Cox Regression, with patients stratified using the Heart Failure Survival Score (HFSS). Results: From 1993 till 2001, 755 underwent transplant assessment with 348 (46.1%) identified with ischaemic origin. Variables required for calculation of the HFSS were available in 273 (78.4%), and 20 patients (7.3%) were lost to follow up. Of the remaining 253 patients, 89 (35.2%) were allocated to medical therapy, 32 (12.6%) to surgery and 132 (52.2%) to transplantation. The median follow up was 2.4 years (IQR 1.0 to 4.5). Actuarial survival was 74.1% for medicine, 94.5% for surgery and 82.9% for transplant (p ⫽ 0.09). Risk adjusted survival on HFSS categories revealed the relative risk (95% CL) of death compared to medical therapy was 0.86 (0.46 to 1.61) for surgery and 0.52 (0.34 to 0.81) for transplantation. In the low risk category, relative risks for death were 1.87 (0.63 to 5.60) for surgery and 1.97 (0.79 to 4.96) for transplant. Conclusions: Despite survival bias against transplantation with intention to treat, coronary surgery and transplantation improved prognosis of medium and high risk patients. In the low risk group, mortality was higher, but it did not reach statistical significance. Improvement in quality of life is an important measure not reflected by allocation on HFSS risk alone.

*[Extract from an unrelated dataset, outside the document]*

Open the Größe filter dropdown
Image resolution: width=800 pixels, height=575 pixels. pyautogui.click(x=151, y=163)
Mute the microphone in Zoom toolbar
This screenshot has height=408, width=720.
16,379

286 THERAPY OF ERECTILE DYSFUNCTION BY SILDENAFIL (VIAGRA) IN PATIENTS AFTER ORTHOTOPIC HEART TRANSPLANTATION K.W. Deyerling, G. Tenderich, U. Schulz, K. Minami, R. Koerfer, Department of Thoracic and Cardiovascular Surgery, Heart Center North Rhine-Westphalia, Bad Oeynhausen, NRW, Germany Objective: Quality of life after heart transplantation (HTX) is rapidly increasing after a short period of recovery. This is often accompanied by the wish of resumption of sexual activities. From October 1989 to May 2002 we detected 55 out of 1011 male HTX-pts. signalizing erection problems. A high estimated number of unreported cases has to be taken into account. Results: For 2 consecutive years we prospectively observed 27 pts. (39-71 y.; mean 59.8 y.) who underwent regular therapy with Sildenafil. 14 pts. (51.9%) suffered from dilative cardiomyopathy as HTX-diagnosis, 12 pts. (44.4%) from CAD and 3 pts (11.1%) from valvular heart disease. Risk factors or concomittant diseases were chronic renal insufficiency in 15 pts (55.6%), hyperlipidemia in 9 pts (33.3%), vascular occlusive disease in 8 pts (29.6%), hypertension in 8 pts. (29.6%) and diabetes in 7 pts. (25.9%). 9 pts (33.3%) had a history of smoking before HTX but stopped smoking afterwards. Therapy was started with single doses of 25 mg and increased up to 100 mg where necessary. Effect was detected after 20-60 minutes after taking. 5 pts. (18.5%) could not achieve any effect and terminated therapy. In 4 pts. (14.8%) a medication was no longer necessary after 2-5 months of therapy. 18 pts. (66.7%) continued therapy up to 2 years. Detected side effects were problems of colour detection and dysopsia in 10 pts. (37%), swelling of nasal mucosa (4 pts./14.8%), indisposition (4 pts./14.8%). 3 pts. (11.1%) suffered from gastrointestinal complaints, in 4 cases (14.8%) an initial flush-syndrome was observed. 6 pts. (22.2%) had no side effects. No severe cardiovascular events occurred, but 5 pts. (18.5%) had a complaint of slight and reversible dizzyness. Conclusion: The use of Sildenafil (Viagra) in cases of erectile dysfunction is effective and save even in patients after heart transplantation with a satisfying dose-dependent efficacy. The observed side effects are tolerated well without severe and irreversible effects.